Cerca de dois milhões de pessoas são excluídas do mundo do trabalho por serem portadoras do vírus da Sida e este número poderá duplicar até 2015, denunciou a Organização Internacional do Trabalho (OIT).

Numa mensagem alusiva ao Dia Internacional para a Segurança e Saúde no Trabalho, que este ano versa a Sida no meio laboral, Somavia apela à protecção dos trabalhadores contra a doença assim como o apoio aos seropositivos.

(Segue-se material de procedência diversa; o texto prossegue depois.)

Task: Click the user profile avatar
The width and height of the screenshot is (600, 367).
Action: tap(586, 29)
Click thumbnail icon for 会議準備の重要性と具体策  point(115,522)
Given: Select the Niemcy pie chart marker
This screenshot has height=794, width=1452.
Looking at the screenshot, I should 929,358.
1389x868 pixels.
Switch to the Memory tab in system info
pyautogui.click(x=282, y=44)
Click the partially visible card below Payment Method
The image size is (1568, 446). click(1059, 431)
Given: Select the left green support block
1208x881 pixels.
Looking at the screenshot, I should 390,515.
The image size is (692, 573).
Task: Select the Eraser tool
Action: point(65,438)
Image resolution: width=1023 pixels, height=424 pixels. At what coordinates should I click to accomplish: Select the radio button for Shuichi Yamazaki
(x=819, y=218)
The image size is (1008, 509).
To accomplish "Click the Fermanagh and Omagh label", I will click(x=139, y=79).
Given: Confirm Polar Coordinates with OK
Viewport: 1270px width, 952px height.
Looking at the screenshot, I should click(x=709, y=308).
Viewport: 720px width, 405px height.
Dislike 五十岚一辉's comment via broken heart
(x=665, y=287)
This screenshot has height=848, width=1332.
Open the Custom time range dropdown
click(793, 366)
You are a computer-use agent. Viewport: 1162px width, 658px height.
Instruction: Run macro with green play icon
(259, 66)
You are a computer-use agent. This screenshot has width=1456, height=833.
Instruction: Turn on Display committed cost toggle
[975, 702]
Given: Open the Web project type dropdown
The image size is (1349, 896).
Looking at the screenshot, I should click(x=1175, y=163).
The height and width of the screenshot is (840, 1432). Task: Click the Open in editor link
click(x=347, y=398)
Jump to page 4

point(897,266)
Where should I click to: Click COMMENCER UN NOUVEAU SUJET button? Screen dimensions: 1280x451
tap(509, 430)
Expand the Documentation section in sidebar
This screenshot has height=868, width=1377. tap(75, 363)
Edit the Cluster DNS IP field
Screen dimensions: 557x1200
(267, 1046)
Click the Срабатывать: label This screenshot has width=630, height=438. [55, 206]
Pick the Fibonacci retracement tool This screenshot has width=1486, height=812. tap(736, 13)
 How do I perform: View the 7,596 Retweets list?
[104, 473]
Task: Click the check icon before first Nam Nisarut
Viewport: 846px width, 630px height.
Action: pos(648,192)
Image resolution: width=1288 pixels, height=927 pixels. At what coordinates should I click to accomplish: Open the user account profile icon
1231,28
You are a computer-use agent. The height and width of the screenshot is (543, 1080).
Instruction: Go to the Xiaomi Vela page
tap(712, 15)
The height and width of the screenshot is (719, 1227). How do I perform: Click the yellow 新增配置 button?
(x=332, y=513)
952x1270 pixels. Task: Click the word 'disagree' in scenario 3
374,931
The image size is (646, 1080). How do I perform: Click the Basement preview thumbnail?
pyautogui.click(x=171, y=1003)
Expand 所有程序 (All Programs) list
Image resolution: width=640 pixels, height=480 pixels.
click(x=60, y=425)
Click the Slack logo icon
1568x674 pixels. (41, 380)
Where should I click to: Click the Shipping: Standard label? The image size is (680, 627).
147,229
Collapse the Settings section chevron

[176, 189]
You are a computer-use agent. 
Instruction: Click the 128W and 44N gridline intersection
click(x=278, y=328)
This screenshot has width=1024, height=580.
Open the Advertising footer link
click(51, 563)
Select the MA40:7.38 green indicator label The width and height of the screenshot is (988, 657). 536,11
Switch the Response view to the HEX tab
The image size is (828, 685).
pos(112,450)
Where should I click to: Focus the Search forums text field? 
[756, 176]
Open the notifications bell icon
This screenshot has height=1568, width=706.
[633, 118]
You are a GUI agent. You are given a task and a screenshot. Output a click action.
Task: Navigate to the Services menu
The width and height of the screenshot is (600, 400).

A protecção contra a pandemia, que afecta particularmente a África Subsaariana, é também um dos temas das jornadas sobre a segurança no local de trabalho organizado em Luanda pelo Governo angolano e o ONU/Sida, segundo o seu coordenador Alberto Estela.

"Há toda uma parte que é dedicada ao trabalho e segurança: como se defender do HIV/Sida, uma reflexão sobre a doença no trabalho, numa visão tripartita, ou seja, o empregador, o empregado e o Governo", explicou Estela.

A legislação angolana tomou uma série de disposições para prevenir a violação dos direitos dos trabalhadores portadores do HIV/Sida.

"A lei prevê multas e um mecanismo para o restabelecimento dos direitos da pessoa que foi lesada. Quando há um despedimento injustificado e provavelmente relacionado com o facto da pessoa ser seropositiva, segue-se um processo de investigação que pode conduzir ao tribunal para que os seus direitos sejam restabelecidos", acrescentou o coordenador do ONU/Sida em Angola.

Os casos de discriminação são raros mas existem, segundo a funcionária e presidente da Associação Luta pela Vida, Inês Gaspar, que recorda a reacção dos colegas quando foi conhecida a sua seropositividade.

"Uma boa parte reagiu muito mal ao passo que um pequeno grupo reagiu positivamente. Uma dessas pessoas está ao lado de mim e tem sido de um grande apoio. As que reagiram mal afastaram-se de mim mas aos poucos as coisas foram melhorando. Impliquei-me pessoalmente e procurei melhorar a informação, e as pessoas foram aproximando. Muitas tinham deixado de comer o que eu levava mas hoje voltaram a partilhar aquilo que como. Isso mostra que as coisas vão melhorando", disse.

É contra este tipo de preconceitos que a associação presidida por Inês tem lutado, através de acções de sensibilização.

"Muitas pessoas viveram ou continuam a viver essa situação no local de trabalho. Nem conseguem falar sobre o assunto. Quando somos informados sobre um caso destes, procuramos o empregador ou a instituição e lá vamos organizar palestras sobre o estigma e a discriminação. Mostramos como é possível as pessoas conviverem e temos conseguido bons resultados. Mas há colegas da associação que ainda não querem que a gente faça isso. Deixamos isso ao seu critério", concluiu Gaspar.